Ирина Леонидовна посмотрела на него внимательно. Давно усвоила, что в хозяйственных хлопотах мужчины (отец, муж, сыновья) инициативы не проявляют. Они, конечно, повесят люстру или карниз, починят текущий кран или искрящую розетку, прибьют отстающий плинтус, за который три года грязь набивается, или паркетную доску, о которую каждый раз спотыкаешься. Но все эти подвиги совершаются после многократных напоминаний, просьб и увещеваний, после череды обещаний, после бесконечных «завтра – обязательно!»

– Была бы тебе благодарна, – ответила Ирина Леонидовна. И про себя подумала, что сын, наверное, хочет денег попросить.

Она освободила край стола и предложила Сергею почистить и порезать полукольцами репчатый лук. Через пять минут Сергей плакал едкими луковыми слезами. Наверное, благодаря им расчувствовался и, шмыгая носом и вытирая тыльной стороной ладони глаза, рассказал, что ел недавно домашнего консервирования салат, очень вкусный. Ирина Леонидовна спросила, кто готовил. Мать моей девушки, ответил Сергей. Ирина Леонидовна замерла от радостного предчувствия: неужели сын допустит в свой интимный мир, куда обычно дверь закрыта наглухо.

Ее ожидания не оправдались. На вопрос: «Что у тебя за девушка?» – Сергей отделался расплывчатым: «Нормальная девушка». И неожиданно спросил:

– Мама, если бы тебе человек заявил, что считает десять библейских заповедей устаревшими, как бы ты к этому человеку отнеслась?

– Я бы постаралась, чтобы он забыл дорогу в мой дом. Это ты свой девушке заявил?

– И ей в том числе, – Сергей втянул носом слезы.

Вышло очень трогательно, будто сын рыдает, но не раскаивается в дурном поступке. Так случалось, когда Сережа учился в младших классах.

Он вытер руку о штаны, достал из кармана смятый листок:

– Вот эти заповеди. Скажешь, актуальны? Ерунда. Вредная ерунда!

Ирина Леонидовна преподавала в школе историю.

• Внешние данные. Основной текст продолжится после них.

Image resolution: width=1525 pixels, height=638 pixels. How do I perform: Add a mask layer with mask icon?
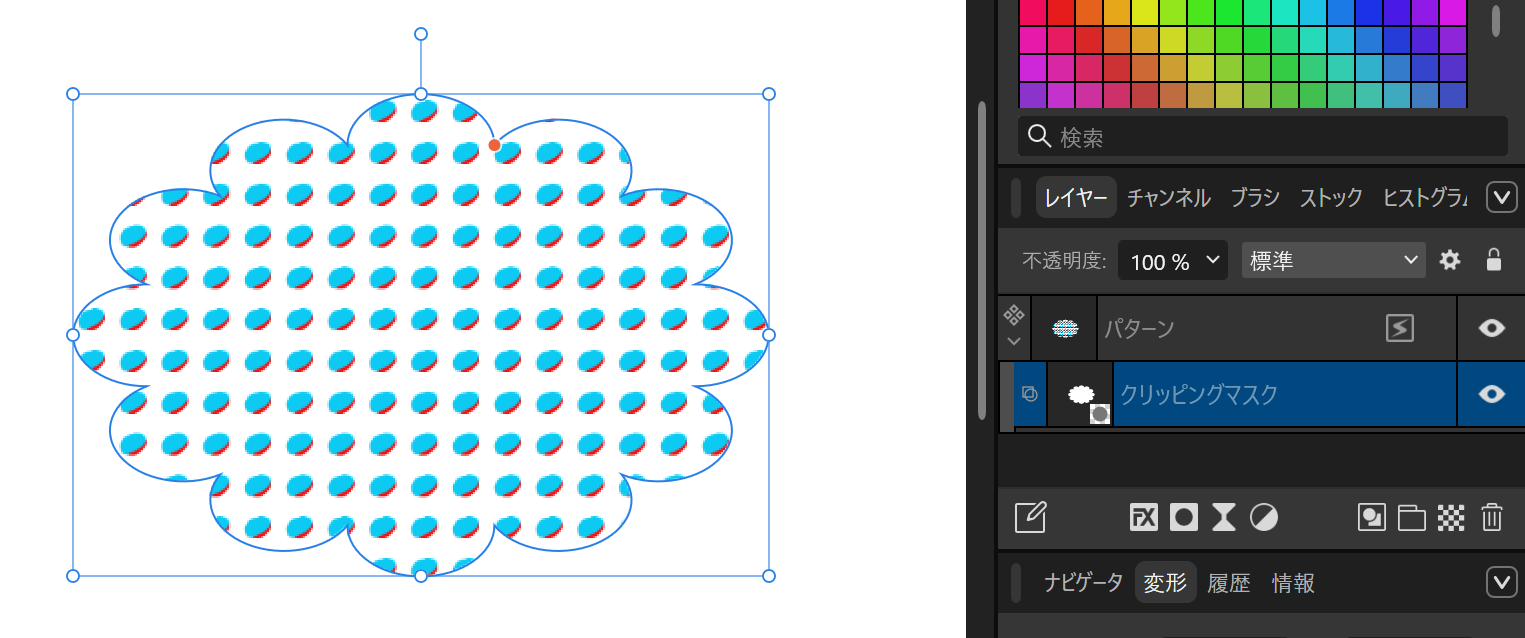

Когда-то мечтала о научной карьере, но замужество, рождение детей, бытовые тяготы заставили отказаться от честолюбивых планов. Бросив взгляд на машинописный текст, она сказала:

– Человек может не верить в Бога, но издеваться над верой других не имеет права. Неверие чаще всего бывает следствием невежества. Подай мне миску с морковью. Наверное, это моя вина – твоя дремучесть в истории религии. Еще три луковицы порежь. Разницу между Ветхим и Новым Заветами знаешь? Нет? Хочешь, расскажу? Помешай в кастрюле. Однажды, когда вокруг Иисуса собралось много людей, он поднялся на склон горы, сел там и стал говорить. Это была величайшая речь в истории человечества. Нагорная проповедь. Изложение сущности христианской морали, ее отличия от древней иудейской, тех самых постулатов, что ты распечатал. Сними банку с чайника, поставь другую. Осторожно, не обожгись. Заповеди Иисуса стали называть Заповедями блаженства…

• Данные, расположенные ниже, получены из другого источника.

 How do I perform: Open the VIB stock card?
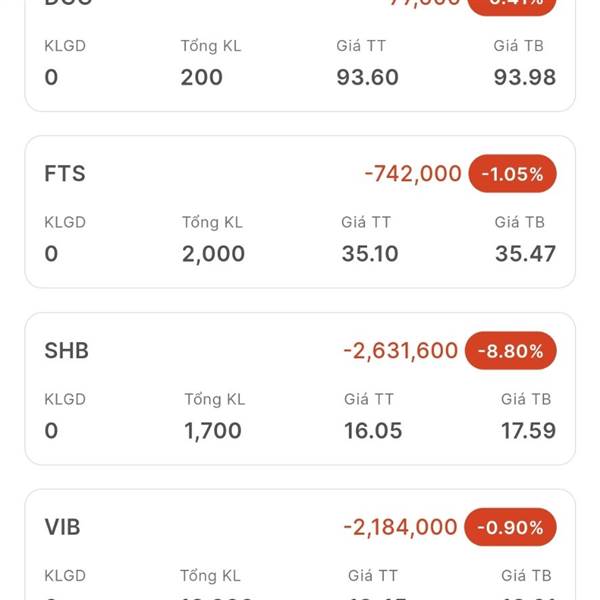pyautogui.click(x=63, y=527)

Она рассказывала, о том, какой глубокий смысл кроется за каждой фразой заповедей, какое громадное значение они имели и имеют в нравственной эволюции человечества. Прерывалась, чтобы дать сыну распоряжение: морковь потереть на терке, снять кастрюлю с огня. И сама, говоря о высоких истинах, выполняла простые действия: обжаривала лук на масле, складывала овощную массу в банки, закрывала их крышками…

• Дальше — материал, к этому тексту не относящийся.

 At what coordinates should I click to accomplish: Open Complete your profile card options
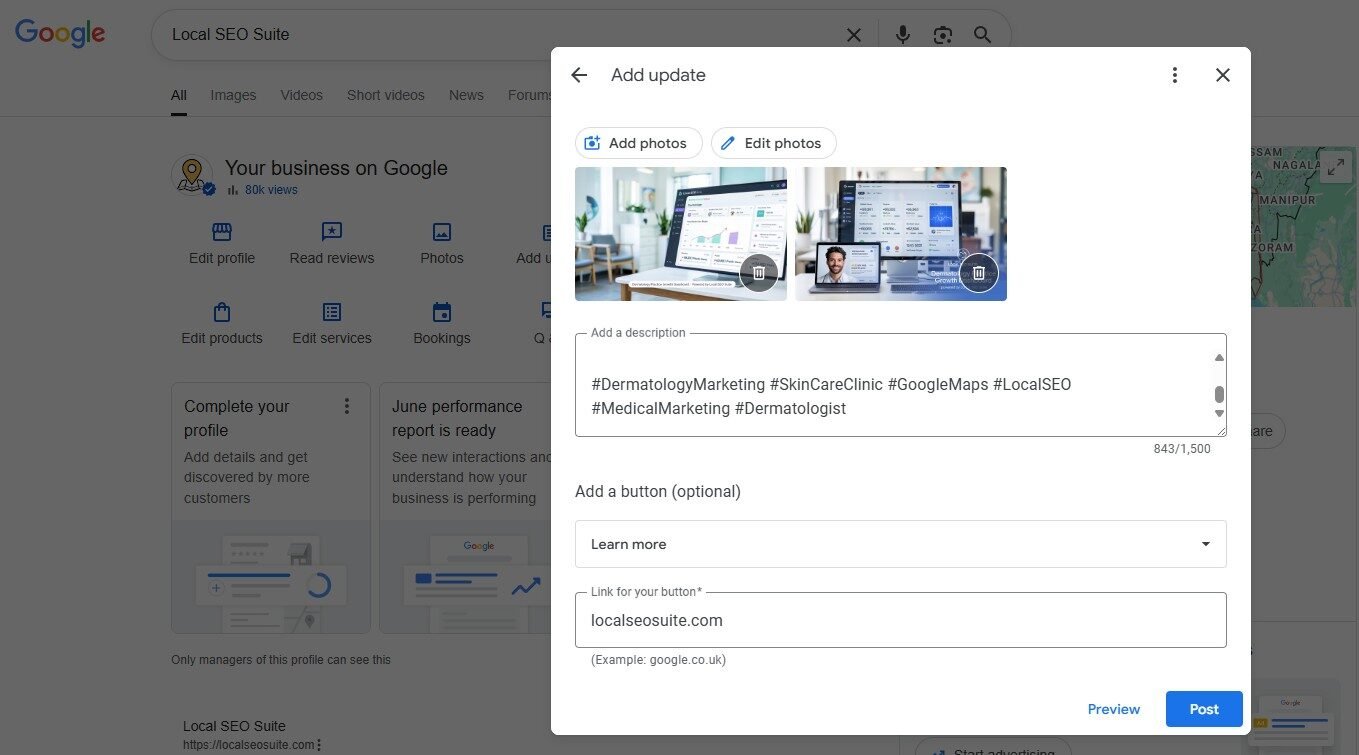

В этом не было профанации обсуждаемой темы. Мать и сын одинаково чувствовали серьезность предмета разговора. Но если бы говорили не так, как сейчас, по ходу бытового консервирования, а специально, сосредоточенно, отдельно, то пафос темы неизбежно вызвала бы скепсис. Современные люди впитывают информацию наскоком и налетом, выводы предпочитают делать сами.

Но когда Ирина Леонидовна закончила говорить, Сергей поинтересовался совершенно иным, далеким от религии.